- _PROBLEM TO SOLVE_
Omitting every picture, copy the lines from the one that contains "Switch to the Структура pane tab" through the last line of the records below, exactly and with nothing added.

- _Dataset items_
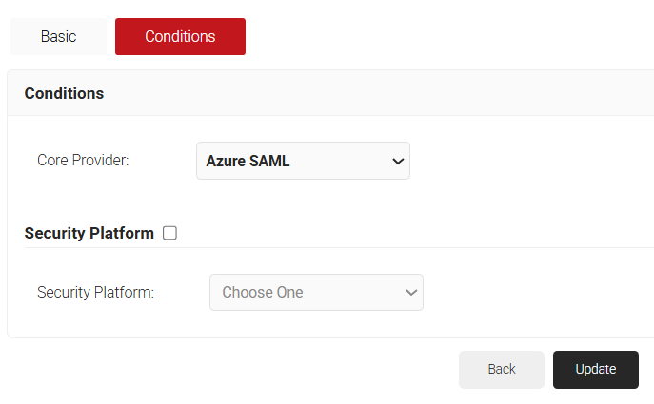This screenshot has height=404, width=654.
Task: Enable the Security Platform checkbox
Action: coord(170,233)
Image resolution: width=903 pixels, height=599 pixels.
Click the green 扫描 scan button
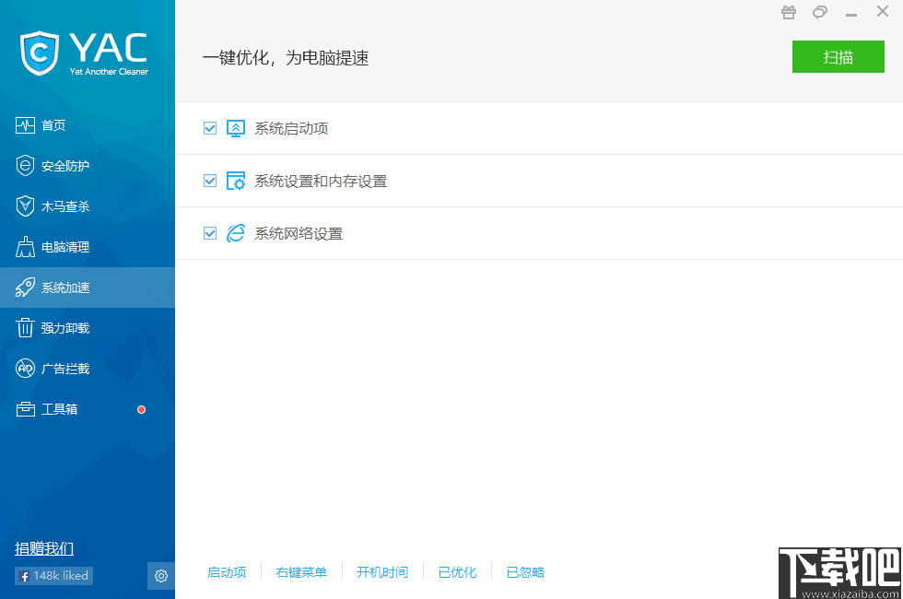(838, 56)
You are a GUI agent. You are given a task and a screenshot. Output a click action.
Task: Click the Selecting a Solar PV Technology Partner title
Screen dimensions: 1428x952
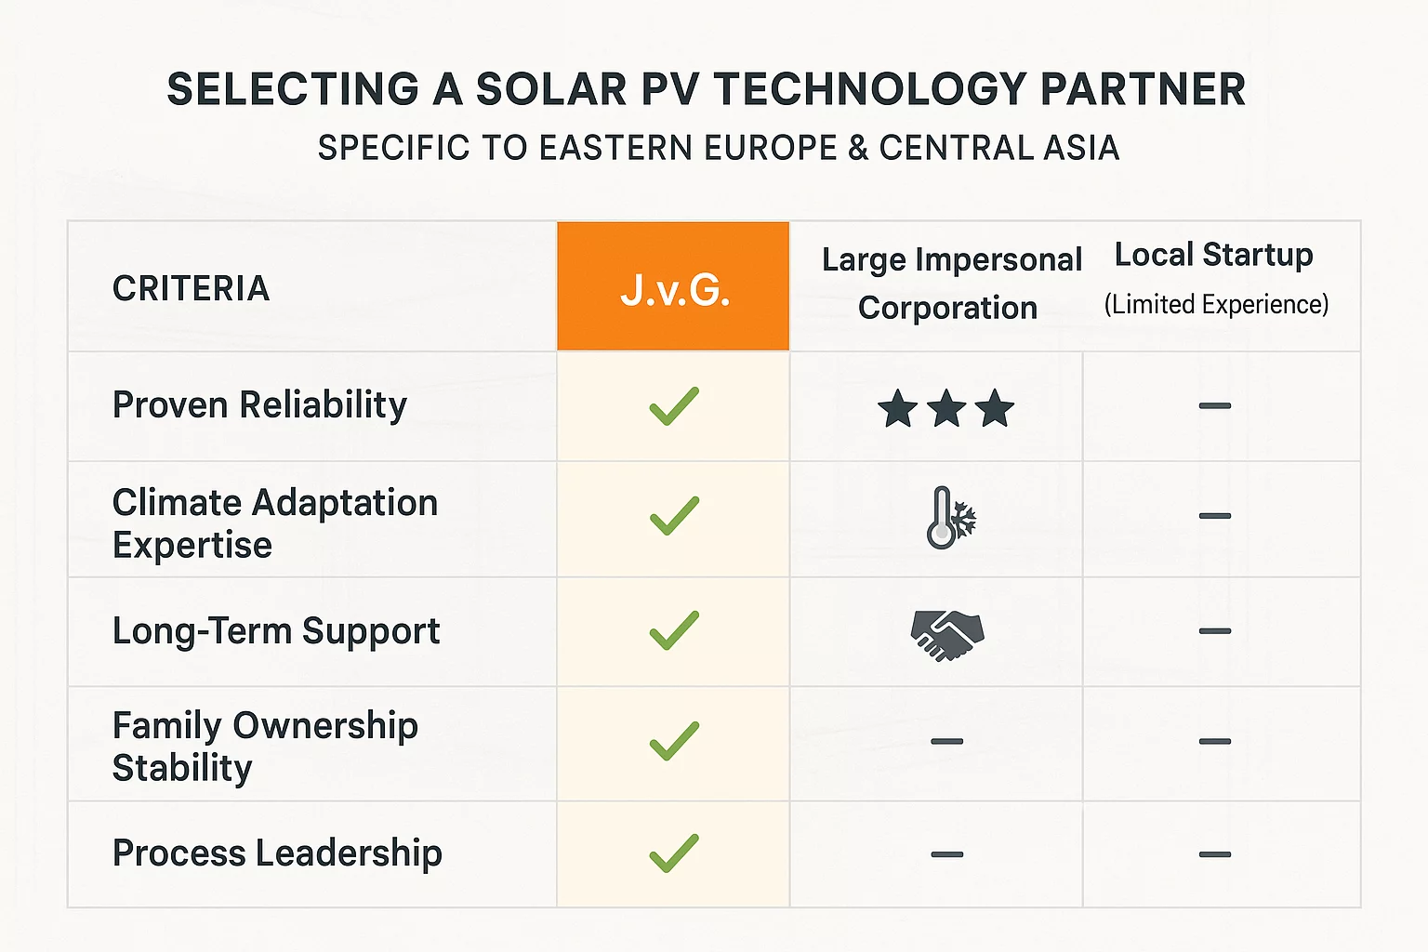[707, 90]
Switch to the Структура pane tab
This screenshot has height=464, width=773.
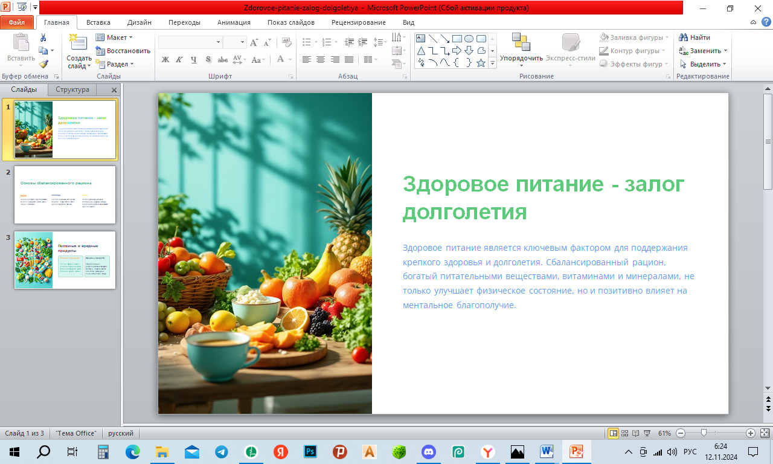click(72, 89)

- _ANSWER TO THIS PROBLEM_
Switch to the Структура pane tab
This screenshot has height=464, width=773.
click(72, 89)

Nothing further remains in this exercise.